While it appears that the positive reactions to this album will certainly trounce the negative, it has been somewhat astonishing to read some of the criticism surrounding Black Sabbath's 13. Truth be told, despite dipping into the well that brought them fame and fortune, this is a very progressive album and it requires an attentive listener to fully comprehend everything that it is about. Many of these songs are harmonically diverse with complex arrangements, tempo shifts, and utterly fascinating developments with twists and turns that somehow never cross into the "pretentious." Instead, the process strikes as organic and most of these tracks attain a very impressive and natural "flow" to the ideas at hand. True Sabbath fans will recognize this approach all too well and find the greatest joys in hearing a band with this level of musicianship back in action. Casual fans or the uninitiated may need quite a few listens to understand all that is contained within these compositions.

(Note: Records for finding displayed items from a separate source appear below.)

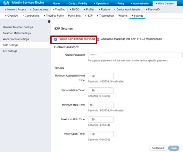Click the Save button
Screen dimensions: 183x152
[173, 148]
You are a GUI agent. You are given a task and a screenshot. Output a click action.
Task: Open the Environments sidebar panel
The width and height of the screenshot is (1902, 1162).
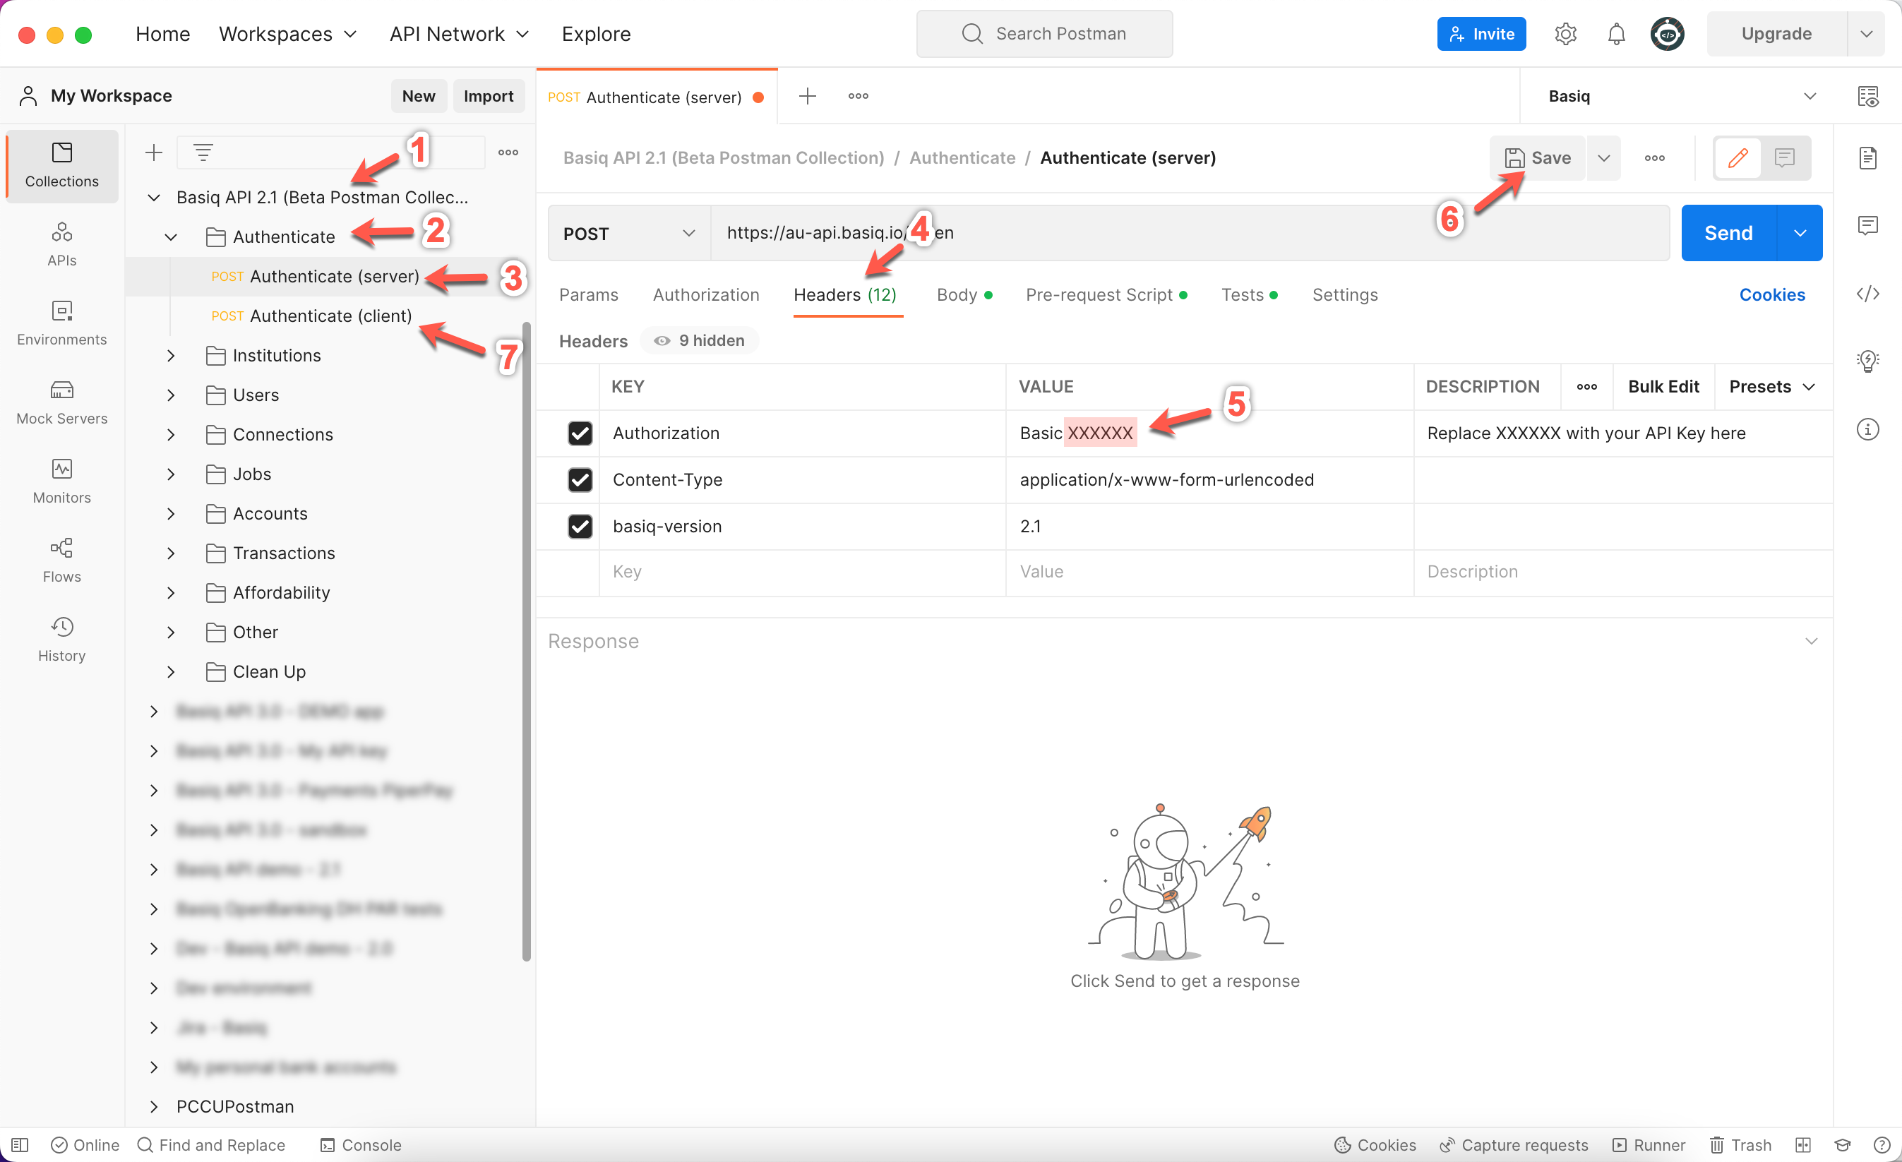coord(62,323)
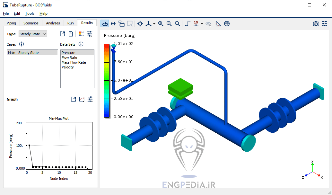Open the Cases info icon
Image resolution: width=332 pixels, height=195 pixels.
click(x=22, y=44)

How many times have you heard comments that the opening track sounds like the title track of their debut album all those years ago? And yet, that only tells a minor part of the story. "The End Of The Beginning" is epic Sabbath and a sound that only Sabbath can stretch toward and attain. It opens more like "Under The Sun," then finds its way into the "Black Sabbath" comparisons when the riff softens to that familiar feel, but it then drifts into a riff that would have been comfortable on Master Of Reality until somehow finding Sabotage and finally landing in Technical Ecstasy territory.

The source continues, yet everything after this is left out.